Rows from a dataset
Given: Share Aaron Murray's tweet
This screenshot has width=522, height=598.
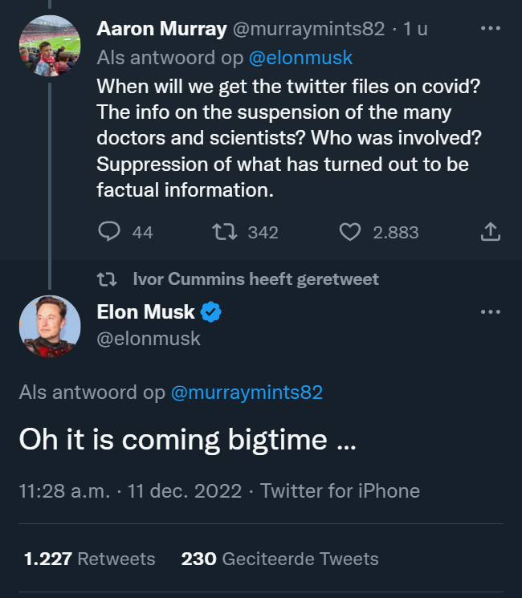Looking at the screenshot, I should pos(490,232).
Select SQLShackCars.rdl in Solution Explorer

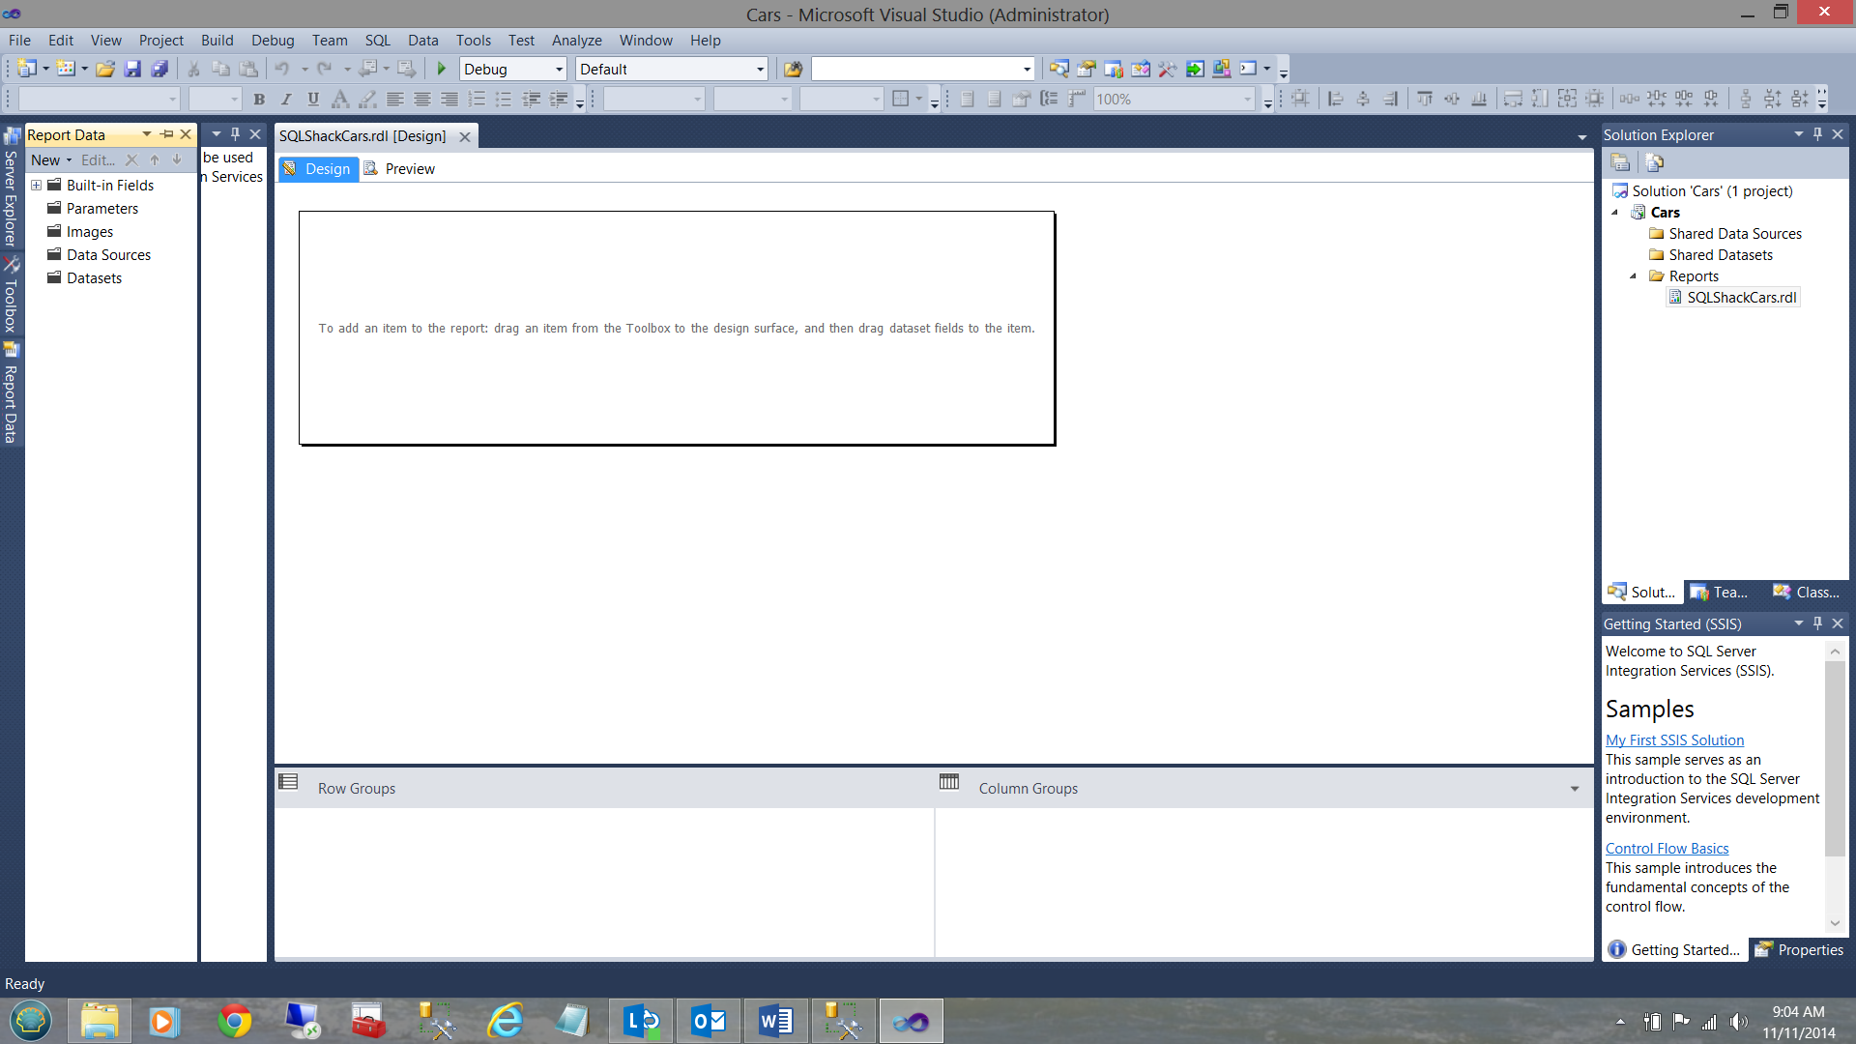pos(1741,298)
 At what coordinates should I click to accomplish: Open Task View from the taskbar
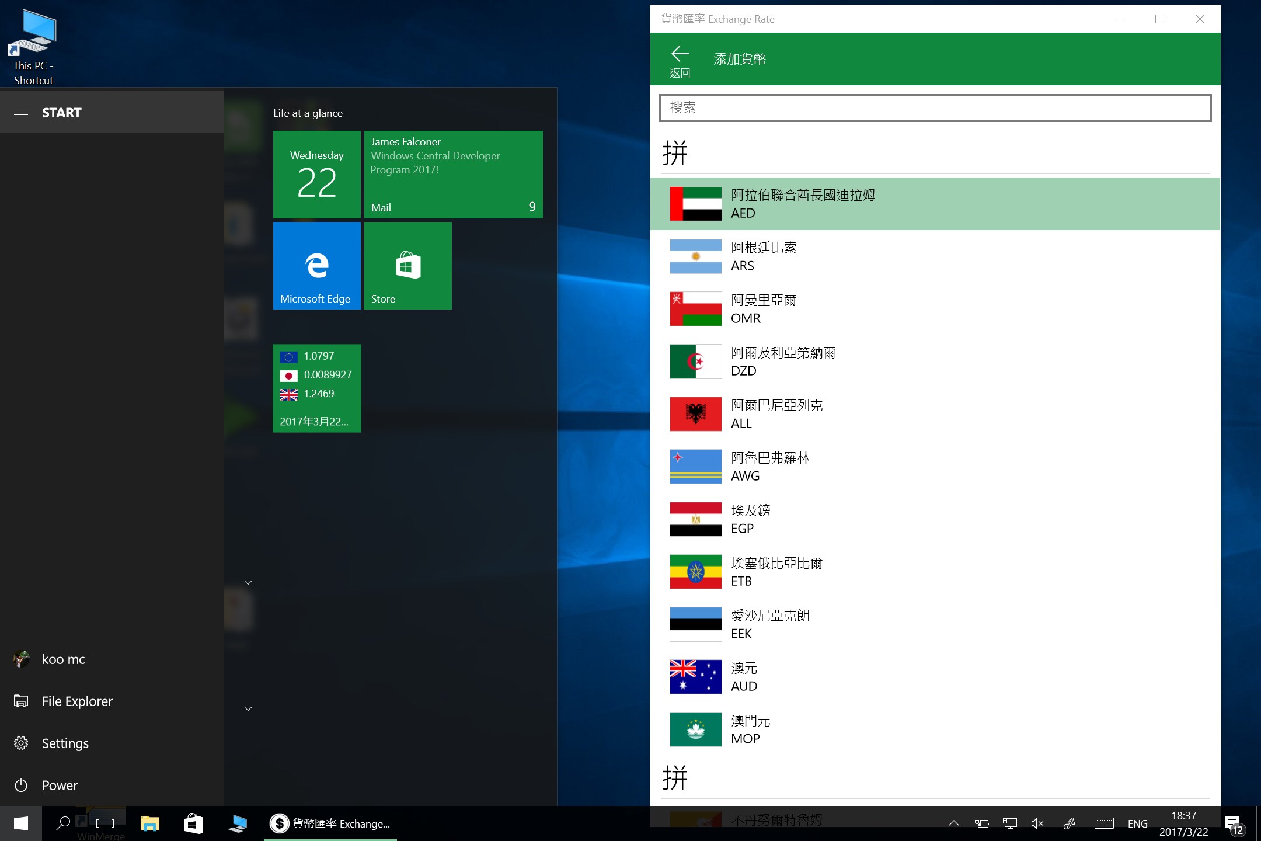[x=105, y=823]
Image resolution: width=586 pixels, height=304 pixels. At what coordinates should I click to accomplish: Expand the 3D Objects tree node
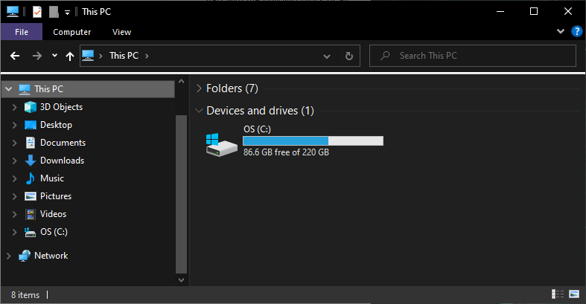tap(14, 107)
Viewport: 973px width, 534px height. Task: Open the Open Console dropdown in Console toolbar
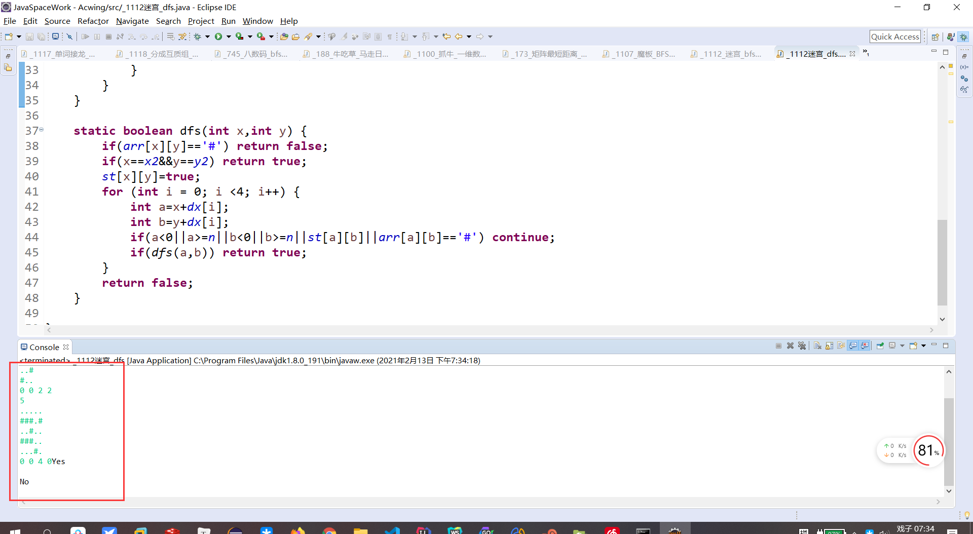(x=923, y=346)
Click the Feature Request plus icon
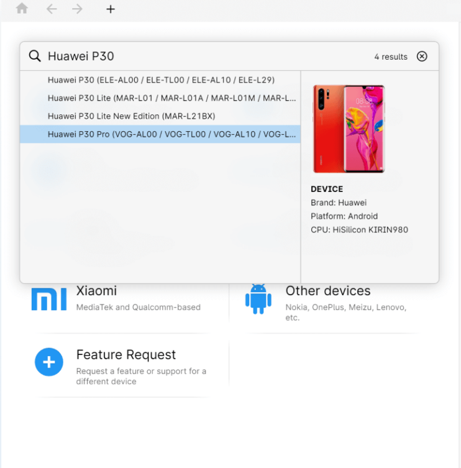Screen dimensions: 461x468 (x=49, y=362)
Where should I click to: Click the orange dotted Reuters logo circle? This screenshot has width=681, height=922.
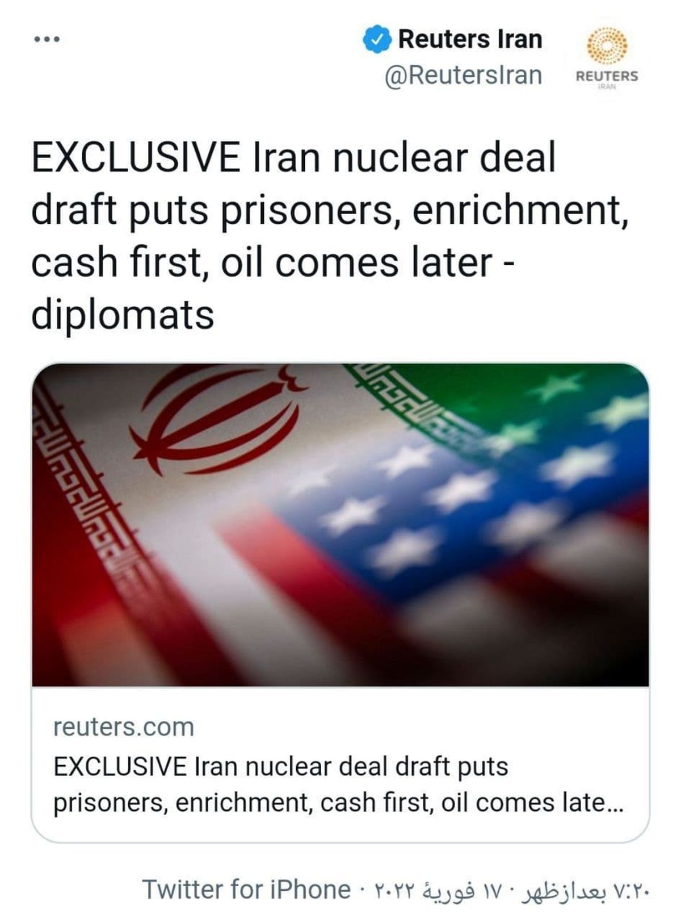(607, 46)
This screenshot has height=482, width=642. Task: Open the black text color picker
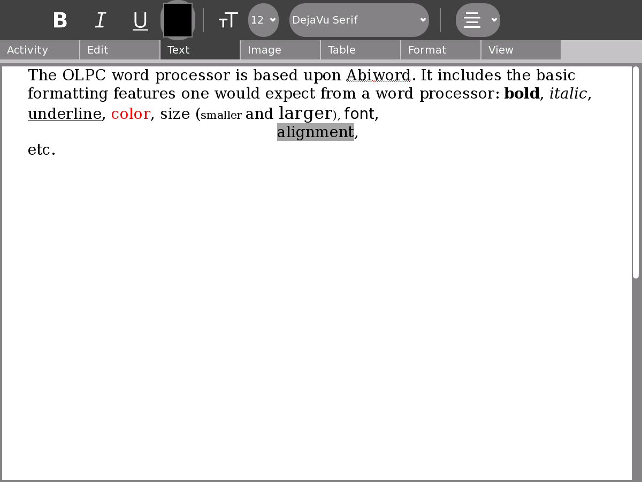click(178, 20)
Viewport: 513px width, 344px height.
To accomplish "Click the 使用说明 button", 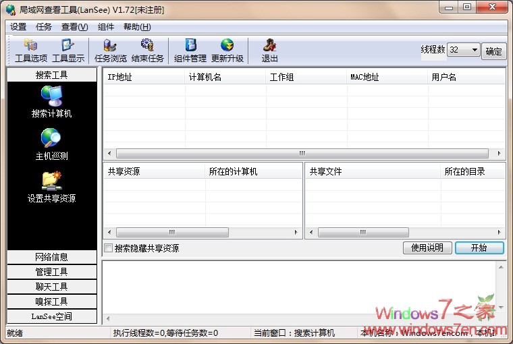I will point(427,248).

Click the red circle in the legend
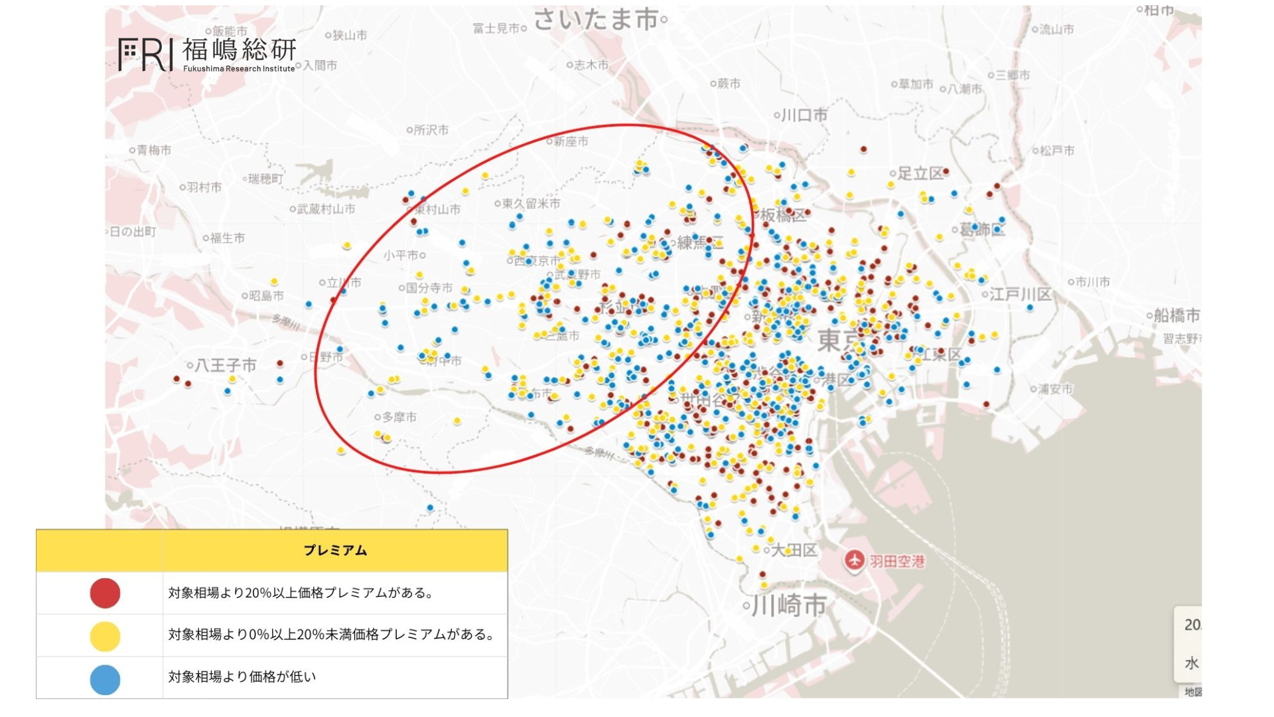105,593
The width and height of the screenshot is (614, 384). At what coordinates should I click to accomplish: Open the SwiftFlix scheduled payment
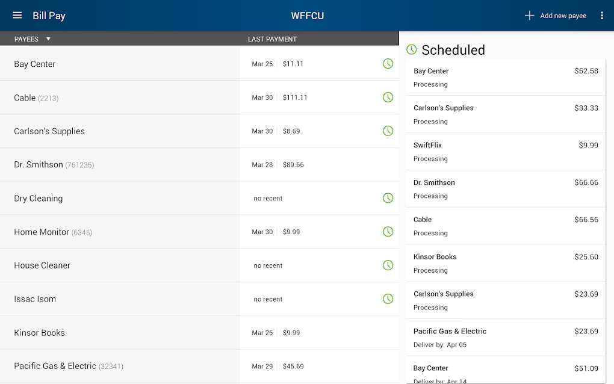[506, 151]
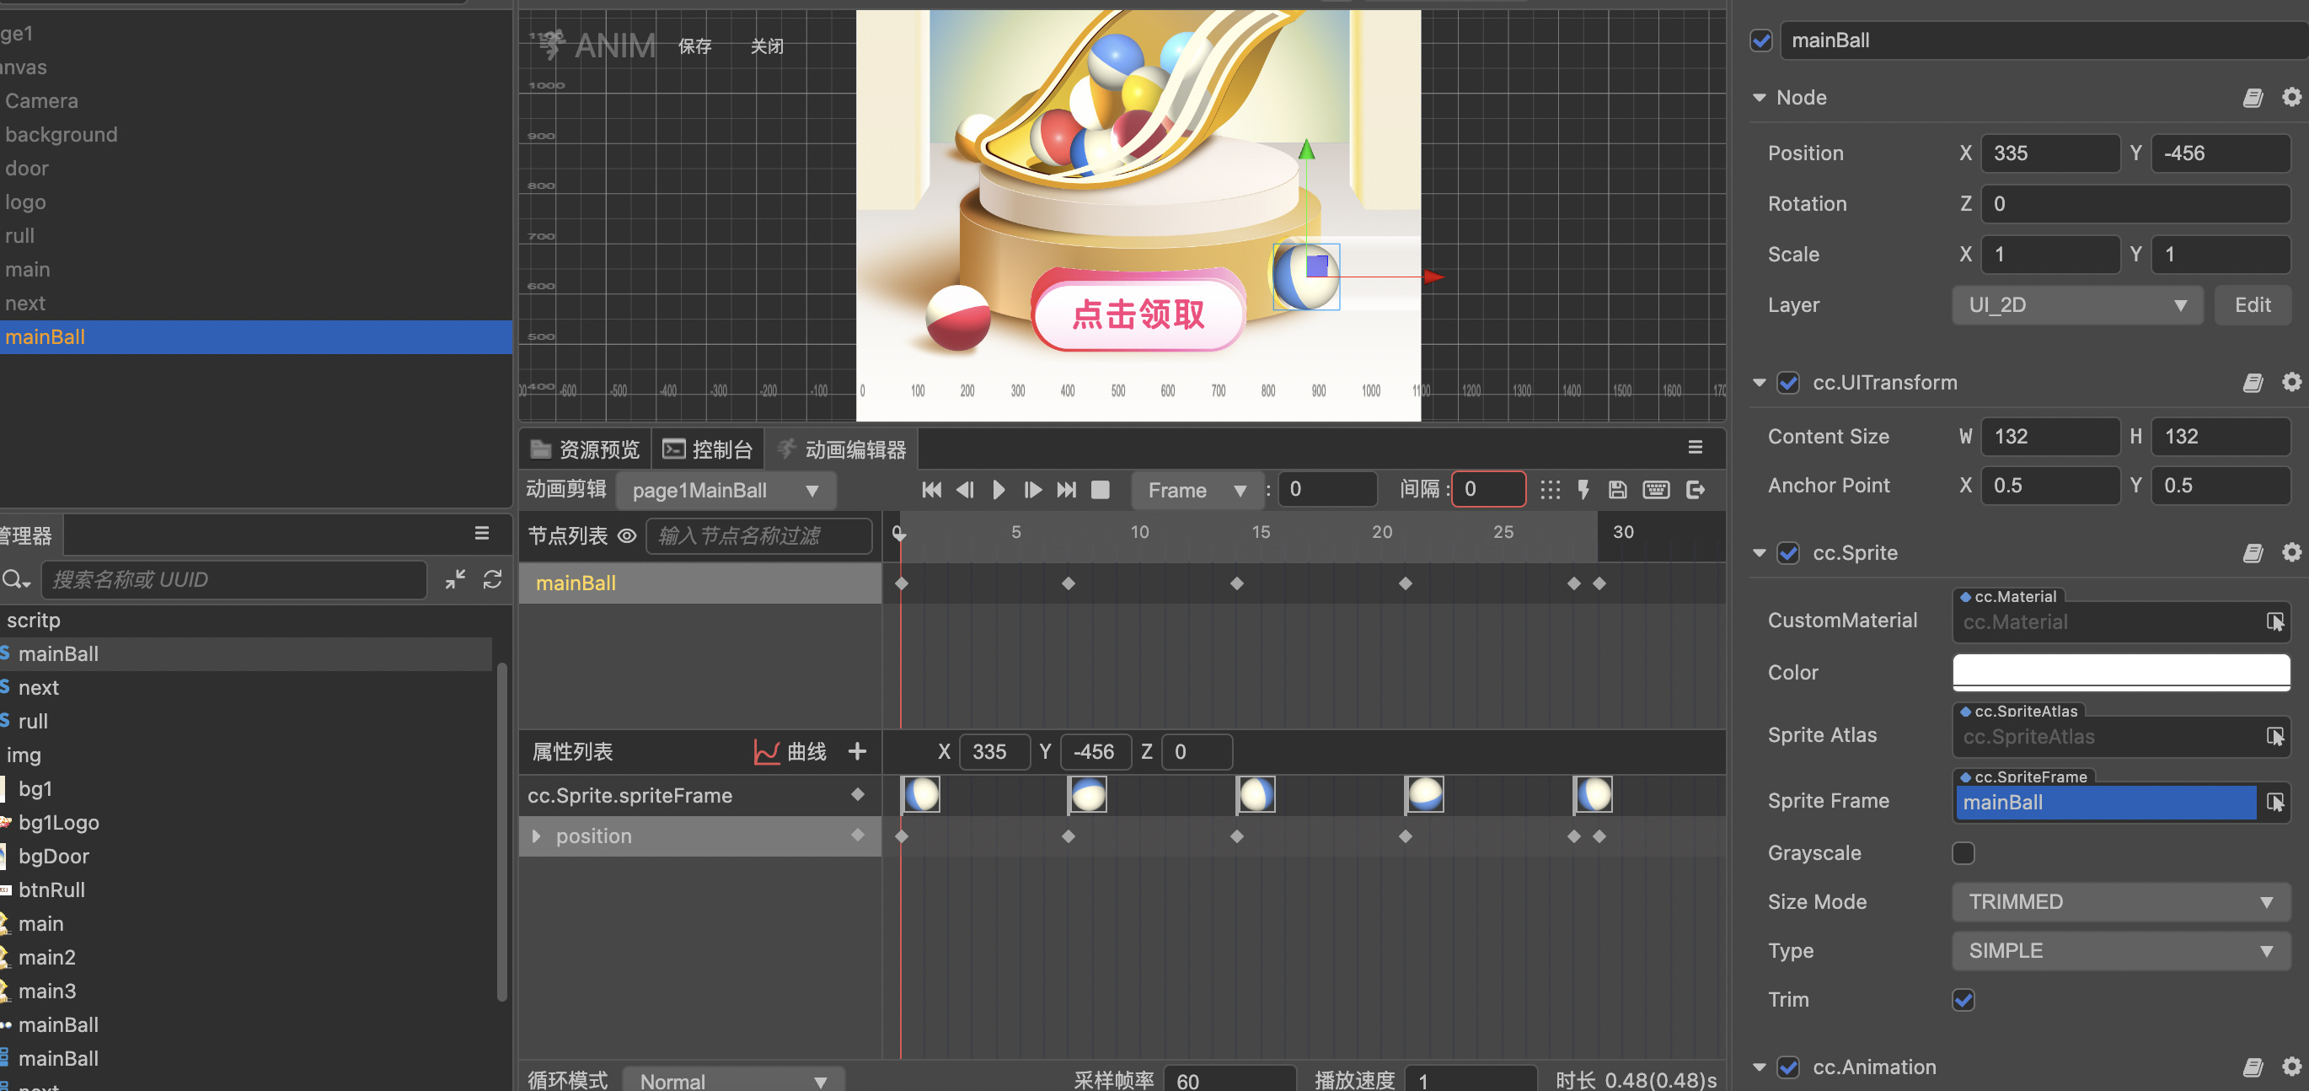2309x1091 pixels.
Task: Refresh the asset manager list
Action: point(492,579)

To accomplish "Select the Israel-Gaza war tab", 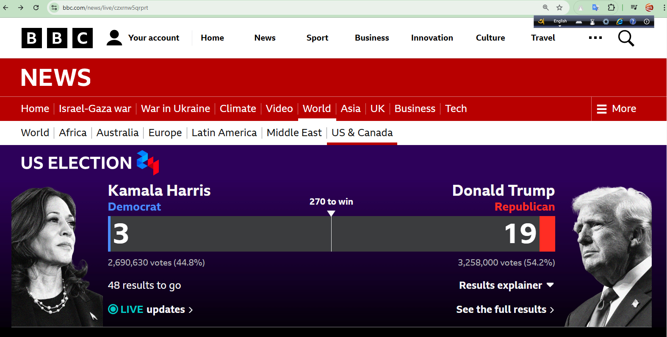I will coord(95,109).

- **What you are asked to do**
Copy the rows between the lines holding "Where should I" and "click(178, 20)", inclusive, without the pictures.

- **Reply to the task**
Where should I click to: Click the orange dotted Reuters logo circle? This screenshot has width=681, height=922.
(607, 46)
This screenshot has height=482, width=642. Task: Open the black text color picker
click(178, 20)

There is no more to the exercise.